Figure 1. Subversion of NK-mediated immunosurveillance by melanomas. (A) IDO expression is induced in melanoma cells by IFN-γ released by NK cells upon interaction with tumor cells. Also PGE2 production is upregulated upon melanoma interaction with NK cells. L-kynurenine (a tryptophan catabolite generated by IDO) and PGE2 inhibit NK cell function by modulating the expression of activating receptors, cytoplasmic granzyme A content, and cytolytic activity. (B) NK cell function can be restored upon inhibition of IDO enzymatic activity (by 1-M-Trp) and/or PGE2 synthesis (by the COX-2 inhibitor, NS-398).

Notably, the inhibitory effect of melanoma on NK cell function is reminiscent of previous data on mesenchymal stem cell (MSC)-NK cell interactions.
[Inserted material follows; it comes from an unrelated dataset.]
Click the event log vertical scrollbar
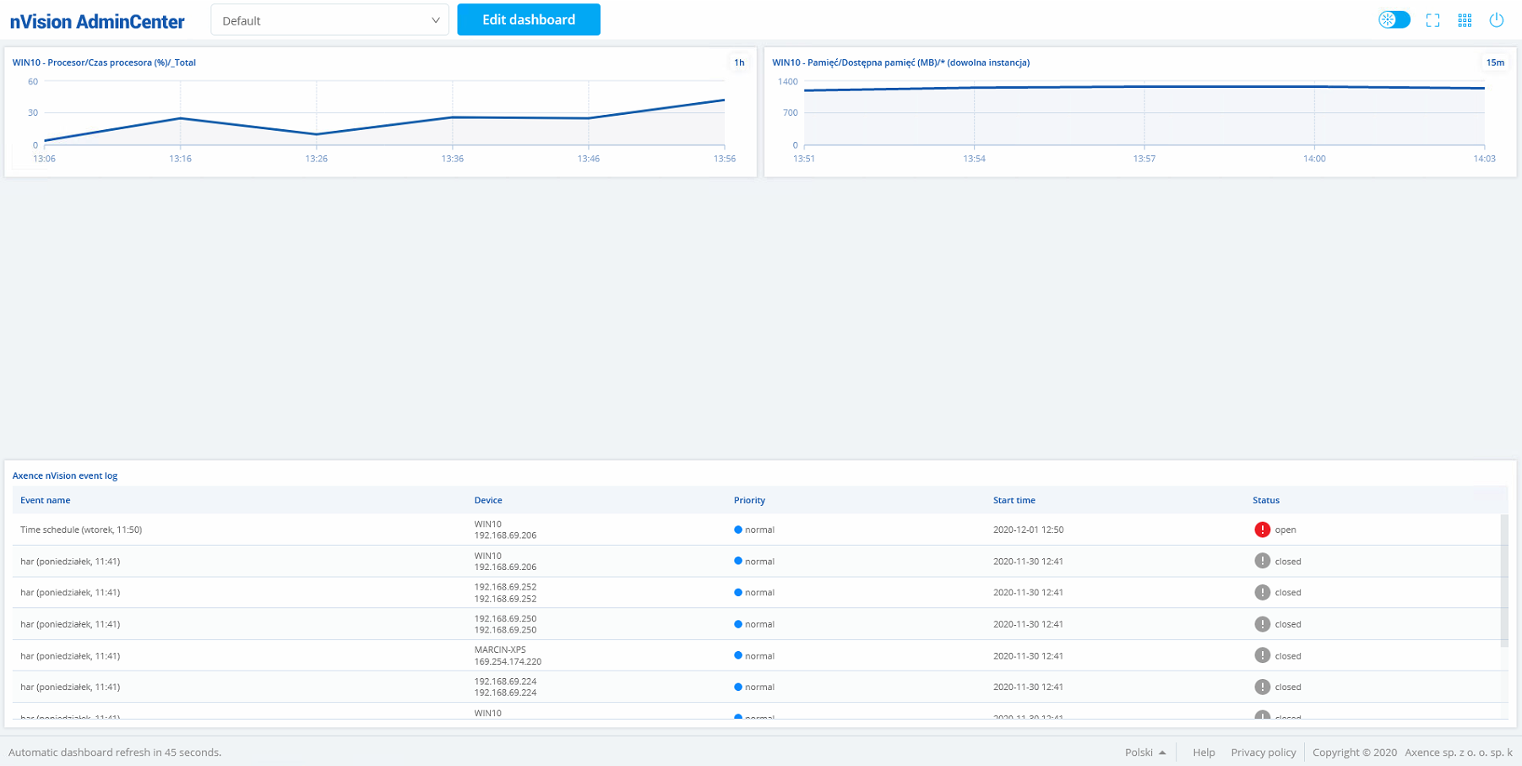The height and width of the screenshot is (766, 1522). (1503, 581)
Indeed, also MSCs inhibited the expression of NKp30, NKp44 and NKG2D through the production of IDO and PGE2. This finding may not be surprising in view of the origin of mesenchymal and melanocytic cells from common precursors belonging to the neural crest. Recently, our group reported that also melanoma-associated fibroblasts could inhibit NK cell function by modulating the surface expression of NKp30, NKp44 and DNAM-1. Interestingly, DNAM-1 downregulation relies on cell-to-cell interactions and does not involve soluble factors. Thus, one could speculate that tumor cells and their stroma may have evolved different mechanisms that act on different activating receptors to favor NK-cell tolerance toward tumors.

The impaired expression of NKp30 in “melanoma-conditioned” NK cells may have a negative effect also on the crosstalk between NK and dendritic cells (DC), possibly resulting in an altered DC editing. This, in turn, could favor T-cell tolerance toward tumors.

A good piece of news is that, based on this study, new strategies aimed at the restoration of NK cell function may be developed to treat melanoma. Since IDO and PGE2 play a major role in melanoma-mediated immunosuppression, drugs that can target these molecules may represent useful tools for novel immunotherapeutic approaches.